Secondo la ricostruzione offerta dal pm “E' con certezza riconducibile alla grafia di don Vito Ciancimino anche il documento in cui Vito Ciancimino commenta le dichiarazioni rese da Mori e De Donno al processo di Firenze per le stragi. Ebbene, Vito Ciancimino, di suo pugno, annota testualmente: 'hanno reso falsa testimonianza'”. Sempre in un altro manoscritto sono dell'ex sindaco mafioso le annotazioni testuali “Passaporto a De Donno per vie normali.
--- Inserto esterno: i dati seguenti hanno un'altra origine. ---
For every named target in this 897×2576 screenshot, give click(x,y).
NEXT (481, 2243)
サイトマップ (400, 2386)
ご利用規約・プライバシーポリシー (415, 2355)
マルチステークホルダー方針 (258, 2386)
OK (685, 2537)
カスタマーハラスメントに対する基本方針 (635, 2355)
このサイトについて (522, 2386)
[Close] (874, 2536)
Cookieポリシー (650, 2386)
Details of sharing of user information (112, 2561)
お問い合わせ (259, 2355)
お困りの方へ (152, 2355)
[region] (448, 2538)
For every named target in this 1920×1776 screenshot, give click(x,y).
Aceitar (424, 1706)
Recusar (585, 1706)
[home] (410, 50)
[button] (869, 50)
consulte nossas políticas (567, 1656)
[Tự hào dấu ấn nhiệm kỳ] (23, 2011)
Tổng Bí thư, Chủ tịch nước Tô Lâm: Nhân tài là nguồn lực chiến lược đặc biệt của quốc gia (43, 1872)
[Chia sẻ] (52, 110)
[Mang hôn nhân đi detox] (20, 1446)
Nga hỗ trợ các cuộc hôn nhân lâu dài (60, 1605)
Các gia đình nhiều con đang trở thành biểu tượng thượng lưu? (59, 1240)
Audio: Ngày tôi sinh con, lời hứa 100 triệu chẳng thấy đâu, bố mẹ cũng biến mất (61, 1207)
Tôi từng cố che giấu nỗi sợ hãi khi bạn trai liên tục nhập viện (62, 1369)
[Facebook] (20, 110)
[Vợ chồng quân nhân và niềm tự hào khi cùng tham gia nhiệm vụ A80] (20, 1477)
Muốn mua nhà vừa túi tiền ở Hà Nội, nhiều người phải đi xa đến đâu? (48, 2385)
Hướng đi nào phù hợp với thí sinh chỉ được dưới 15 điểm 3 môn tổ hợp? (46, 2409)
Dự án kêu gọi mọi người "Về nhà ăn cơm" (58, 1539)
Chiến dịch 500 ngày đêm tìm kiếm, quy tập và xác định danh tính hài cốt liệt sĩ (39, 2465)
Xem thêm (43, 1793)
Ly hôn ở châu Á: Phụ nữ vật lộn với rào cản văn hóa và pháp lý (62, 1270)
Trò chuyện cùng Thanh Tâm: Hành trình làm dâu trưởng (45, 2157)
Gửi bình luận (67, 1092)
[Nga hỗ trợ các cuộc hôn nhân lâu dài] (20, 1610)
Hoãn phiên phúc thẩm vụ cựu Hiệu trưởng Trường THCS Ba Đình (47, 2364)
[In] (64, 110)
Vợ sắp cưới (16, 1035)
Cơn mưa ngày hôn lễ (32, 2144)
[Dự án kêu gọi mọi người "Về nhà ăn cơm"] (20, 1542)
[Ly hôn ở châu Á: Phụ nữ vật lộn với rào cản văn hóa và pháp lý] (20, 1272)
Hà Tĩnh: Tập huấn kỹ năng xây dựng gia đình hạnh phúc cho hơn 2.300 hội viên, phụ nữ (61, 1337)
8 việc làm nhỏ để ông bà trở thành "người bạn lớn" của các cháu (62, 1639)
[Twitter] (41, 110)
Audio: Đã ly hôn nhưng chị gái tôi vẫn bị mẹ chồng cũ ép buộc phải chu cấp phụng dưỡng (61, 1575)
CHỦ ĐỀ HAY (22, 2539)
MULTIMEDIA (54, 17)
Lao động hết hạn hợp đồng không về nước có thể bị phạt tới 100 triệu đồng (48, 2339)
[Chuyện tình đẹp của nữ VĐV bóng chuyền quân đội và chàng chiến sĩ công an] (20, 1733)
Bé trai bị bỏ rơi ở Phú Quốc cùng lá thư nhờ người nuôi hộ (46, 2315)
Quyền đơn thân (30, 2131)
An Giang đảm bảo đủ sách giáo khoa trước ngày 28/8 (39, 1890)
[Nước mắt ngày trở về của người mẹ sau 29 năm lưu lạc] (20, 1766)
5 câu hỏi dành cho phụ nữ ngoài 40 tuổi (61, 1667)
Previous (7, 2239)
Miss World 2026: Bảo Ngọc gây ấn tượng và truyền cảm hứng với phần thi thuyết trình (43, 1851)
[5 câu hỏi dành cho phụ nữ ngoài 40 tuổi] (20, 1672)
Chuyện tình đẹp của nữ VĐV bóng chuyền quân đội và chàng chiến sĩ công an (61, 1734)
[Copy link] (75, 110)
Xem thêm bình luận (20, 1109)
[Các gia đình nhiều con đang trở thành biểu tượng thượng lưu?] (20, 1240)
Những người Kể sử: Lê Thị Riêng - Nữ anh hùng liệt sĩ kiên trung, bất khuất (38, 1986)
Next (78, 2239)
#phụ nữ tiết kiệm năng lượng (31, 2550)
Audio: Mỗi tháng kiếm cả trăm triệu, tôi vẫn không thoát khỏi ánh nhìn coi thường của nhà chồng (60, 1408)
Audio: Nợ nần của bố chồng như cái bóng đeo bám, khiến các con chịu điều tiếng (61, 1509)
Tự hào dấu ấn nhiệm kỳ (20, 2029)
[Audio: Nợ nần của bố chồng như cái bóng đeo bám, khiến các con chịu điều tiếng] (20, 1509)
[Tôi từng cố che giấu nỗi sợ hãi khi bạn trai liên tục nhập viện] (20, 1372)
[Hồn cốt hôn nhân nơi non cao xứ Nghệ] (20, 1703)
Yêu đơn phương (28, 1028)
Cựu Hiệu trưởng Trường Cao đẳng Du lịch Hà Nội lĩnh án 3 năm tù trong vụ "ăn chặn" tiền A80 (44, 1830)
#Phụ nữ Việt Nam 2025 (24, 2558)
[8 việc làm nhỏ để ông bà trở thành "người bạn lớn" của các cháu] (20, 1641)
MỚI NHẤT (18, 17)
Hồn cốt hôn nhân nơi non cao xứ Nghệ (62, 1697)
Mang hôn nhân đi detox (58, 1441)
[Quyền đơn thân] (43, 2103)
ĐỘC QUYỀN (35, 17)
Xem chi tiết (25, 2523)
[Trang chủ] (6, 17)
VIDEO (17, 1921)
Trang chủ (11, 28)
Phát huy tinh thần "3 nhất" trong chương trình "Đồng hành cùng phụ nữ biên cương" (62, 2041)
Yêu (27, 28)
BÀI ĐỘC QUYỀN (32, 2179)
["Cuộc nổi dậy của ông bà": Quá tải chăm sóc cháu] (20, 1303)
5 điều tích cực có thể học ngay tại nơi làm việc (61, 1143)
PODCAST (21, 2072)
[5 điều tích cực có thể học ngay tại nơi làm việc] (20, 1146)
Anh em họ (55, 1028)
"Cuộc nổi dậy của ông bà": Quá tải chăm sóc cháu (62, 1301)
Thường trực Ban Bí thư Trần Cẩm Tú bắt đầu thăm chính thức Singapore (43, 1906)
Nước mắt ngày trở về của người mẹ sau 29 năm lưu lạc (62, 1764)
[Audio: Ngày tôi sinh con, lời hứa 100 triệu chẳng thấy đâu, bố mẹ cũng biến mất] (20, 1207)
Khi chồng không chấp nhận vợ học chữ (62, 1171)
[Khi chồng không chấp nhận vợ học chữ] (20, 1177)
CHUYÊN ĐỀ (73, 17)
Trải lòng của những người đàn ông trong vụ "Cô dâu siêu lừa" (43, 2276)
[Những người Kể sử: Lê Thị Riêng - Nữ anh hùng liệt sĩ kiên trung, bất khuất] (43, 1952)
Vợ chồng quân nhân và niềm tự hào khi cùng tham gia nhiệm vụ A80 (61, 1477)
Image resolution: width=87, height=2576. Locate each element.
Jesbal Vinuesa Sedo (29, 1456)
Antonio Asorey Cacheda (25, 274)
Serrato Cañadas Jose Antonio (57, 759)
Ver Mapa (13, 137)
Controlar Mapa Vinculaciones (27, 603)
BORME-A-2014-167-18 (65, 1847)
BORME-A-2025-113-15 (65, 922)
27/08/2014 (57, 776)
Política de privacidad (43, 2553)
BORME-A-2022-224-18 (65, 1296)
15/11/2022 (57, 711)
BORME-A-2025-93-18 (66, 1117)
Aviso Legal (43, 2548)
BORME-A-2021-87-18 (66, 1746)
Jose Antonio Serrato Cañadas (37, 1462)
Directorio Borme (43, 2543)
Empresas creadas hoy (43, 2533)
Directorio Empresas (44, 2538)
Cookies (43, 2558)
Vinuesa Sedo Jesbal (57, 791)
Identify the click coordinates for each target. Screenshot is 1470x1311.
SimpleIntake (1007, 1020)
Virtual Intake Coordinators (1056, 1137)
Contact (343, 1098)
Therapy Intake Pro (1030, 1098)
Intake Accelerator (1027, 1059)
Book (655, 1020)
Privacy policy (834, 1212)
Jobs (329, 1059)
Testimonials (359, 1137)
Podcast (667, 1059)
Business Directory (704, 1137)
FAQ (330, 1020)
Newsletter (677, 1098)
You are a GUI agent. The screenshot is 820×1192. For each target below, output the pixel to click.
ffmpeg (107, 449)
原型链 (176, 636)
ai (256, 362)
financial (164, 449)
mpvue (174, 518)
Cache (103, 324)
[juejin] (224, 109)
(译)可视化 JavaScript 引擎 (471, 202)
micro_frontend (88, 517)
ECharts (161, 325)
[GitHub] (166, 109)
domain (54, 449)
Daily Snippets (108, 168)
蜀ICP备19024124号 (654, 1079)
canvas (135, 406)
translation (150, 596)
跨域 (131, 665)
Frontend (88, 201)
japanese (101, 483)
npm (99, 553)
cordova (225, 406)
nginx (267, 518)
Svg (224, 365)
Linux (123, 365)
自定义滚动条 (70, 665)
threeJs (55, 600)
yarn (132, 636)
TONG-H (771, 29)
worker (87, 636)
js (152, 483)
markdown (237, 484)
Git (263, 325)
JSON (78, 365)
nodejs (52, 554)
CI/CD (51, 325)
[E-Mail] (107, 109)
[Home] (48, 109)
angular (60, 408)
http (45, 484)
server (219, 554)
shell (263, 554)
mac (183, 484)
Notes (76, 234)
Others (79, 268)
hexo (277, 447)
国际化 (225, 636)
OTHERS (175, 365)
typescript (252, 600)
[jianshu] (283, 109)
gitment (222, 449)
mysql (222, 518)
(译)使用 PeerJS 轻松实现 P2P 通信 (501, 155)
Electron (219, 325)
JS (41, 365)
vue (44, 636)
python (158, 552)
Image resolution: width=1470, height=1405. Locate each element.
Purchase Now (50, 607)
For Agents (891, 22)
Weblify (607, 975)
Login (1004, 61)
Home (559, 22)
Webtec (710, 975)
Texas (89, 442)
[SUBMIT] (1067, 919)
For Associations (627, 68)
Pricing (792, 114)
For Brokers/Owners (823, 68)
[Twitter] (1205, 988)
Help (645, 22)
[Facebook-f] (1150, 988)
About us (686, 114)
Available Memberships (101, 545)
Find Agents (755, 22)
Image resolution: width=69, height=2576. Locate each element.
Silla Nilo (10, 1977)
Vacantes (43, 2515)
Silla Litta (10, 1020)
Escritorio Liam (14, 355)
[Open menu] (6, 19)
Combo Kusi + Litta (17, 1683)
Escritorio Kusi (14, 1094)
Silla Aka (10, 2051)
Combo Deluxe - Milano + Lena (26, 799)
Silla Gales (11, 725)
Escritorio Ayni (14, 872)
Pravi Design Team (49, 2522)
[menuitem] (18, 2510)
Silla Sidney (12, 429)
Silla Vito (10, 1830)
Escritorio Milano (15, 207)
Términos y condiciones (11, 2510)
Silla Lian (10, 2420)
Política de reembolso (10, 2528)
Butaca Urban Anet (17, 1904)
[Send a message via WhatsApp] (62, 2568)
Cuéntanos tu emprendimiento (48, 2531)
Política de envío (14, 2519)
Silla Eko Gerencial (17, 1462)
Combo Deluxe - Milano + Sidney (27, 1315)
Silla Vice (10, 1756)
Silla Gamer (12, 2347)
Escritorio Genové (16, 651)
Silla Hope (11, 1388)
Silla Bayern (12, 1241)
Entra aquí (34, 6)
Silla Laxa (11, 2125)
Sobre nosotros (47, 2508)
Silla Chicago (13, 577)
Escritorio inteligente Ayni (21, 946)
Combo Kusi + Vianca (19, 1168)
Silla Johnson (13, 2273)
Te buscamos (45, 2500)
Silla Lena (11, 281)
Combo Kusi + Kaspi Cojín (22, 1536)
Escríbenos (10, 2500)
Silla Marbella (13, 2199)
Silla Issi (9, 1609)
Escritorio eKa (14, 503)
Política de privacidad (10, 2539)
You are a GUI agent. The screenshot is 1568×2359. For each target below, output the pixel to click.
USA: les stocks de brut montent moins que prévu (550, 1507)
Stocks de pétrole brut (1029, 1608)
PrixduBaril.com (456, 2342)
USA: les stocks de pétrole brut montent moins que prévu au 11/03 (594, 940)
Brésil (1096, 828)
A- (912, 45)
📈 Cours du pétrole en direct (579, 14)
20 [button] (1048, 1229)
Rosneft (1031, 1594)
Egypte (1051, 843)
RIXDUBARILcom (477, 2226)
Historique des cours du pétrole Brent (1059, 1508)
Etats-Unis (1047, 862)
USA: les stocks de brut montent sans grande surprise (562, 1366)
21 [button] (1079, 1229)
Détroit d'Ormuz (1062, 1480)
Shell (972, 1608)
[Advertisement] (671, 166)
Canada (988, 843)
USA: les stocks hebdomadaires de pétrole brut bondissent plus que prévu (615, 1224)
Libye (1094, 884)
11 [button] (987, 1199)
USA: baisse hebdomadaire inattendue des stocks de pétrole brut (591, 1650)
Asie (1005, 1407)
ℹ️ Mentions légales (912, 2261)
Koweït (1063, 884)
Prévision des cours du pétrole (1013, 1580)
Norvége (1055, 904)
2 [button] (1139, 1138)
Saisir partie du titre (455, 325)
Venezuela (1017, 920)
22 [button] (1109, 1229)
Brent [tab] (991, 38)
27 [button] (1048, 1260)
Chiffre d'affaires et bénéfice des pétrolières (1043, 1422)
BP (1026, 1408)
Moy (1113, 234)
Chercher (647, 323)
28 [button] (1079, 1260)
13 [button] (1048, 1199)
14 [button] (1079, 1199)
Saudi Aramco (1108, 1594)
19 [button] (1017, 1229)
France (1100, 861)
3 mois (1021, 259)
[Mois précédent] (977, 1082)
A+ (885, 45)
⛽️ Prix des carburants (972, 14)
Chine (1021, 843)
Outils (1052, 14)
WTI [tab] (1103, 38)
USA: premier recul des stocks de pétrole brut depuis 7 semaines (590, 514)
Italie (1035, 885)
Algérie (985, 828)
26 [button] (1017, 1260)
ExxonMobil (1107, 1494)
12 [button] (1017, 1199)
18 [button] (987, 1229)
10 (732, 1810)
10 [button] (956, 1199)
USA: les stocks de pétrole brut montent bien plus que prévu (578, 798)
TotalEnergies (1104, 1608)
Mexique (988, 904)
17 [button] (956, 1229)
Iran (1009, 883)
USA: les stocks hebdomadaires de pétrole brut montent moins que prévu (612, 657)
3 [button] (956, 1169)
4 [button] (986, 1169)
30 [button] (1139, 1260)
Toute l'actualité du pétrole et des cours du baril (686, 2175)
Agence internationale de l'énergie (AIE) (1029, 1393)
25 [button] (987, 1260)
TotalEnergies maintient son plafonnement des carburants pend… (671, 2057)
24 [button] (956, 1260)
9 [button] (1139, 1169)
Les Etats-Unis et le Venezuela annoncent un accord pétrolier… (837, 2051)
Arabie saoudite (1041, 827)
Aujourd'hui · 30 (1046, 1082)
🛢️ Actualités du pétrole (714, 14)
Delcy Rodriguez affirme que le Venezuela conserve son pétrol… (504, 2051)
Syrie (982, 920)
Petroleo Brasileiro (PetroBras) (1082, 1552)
Consegna mappe città, utenze AMAP. Utilizzo per conoscere possibile ricovero boss. 17/12/1992, partenza per PA. Propongo appalti privi effetto. Mi promise che mi avrebbero risposto entro martedì successivo. Rientro sabato 19/12/92. Comunico risultato a De Donno, mezz’ora dopo arrestato”. “Si tratta di dettagli utili a comprendere le fasi finali della sua interlocuzione con il Ros fino al momento del suo arresto” ha aggiunto Tartaglia. Inoltre, tra i documenti consegnati da Ciancimino junior, l'ex sindaco di Palermo scriveva anche di Mori: “Mi ha detto di essere stato autorizzato”. Annotava: “Sono ancora in attesa del passaporto promesso dal colonnello e dal capitano” e parlava di un incontro con Mori a giugno, quando invece Mori ha sempre sostenuto di aver parlato con Ciancimino solo dopo la strage Borsellino, dunque a fine luglio.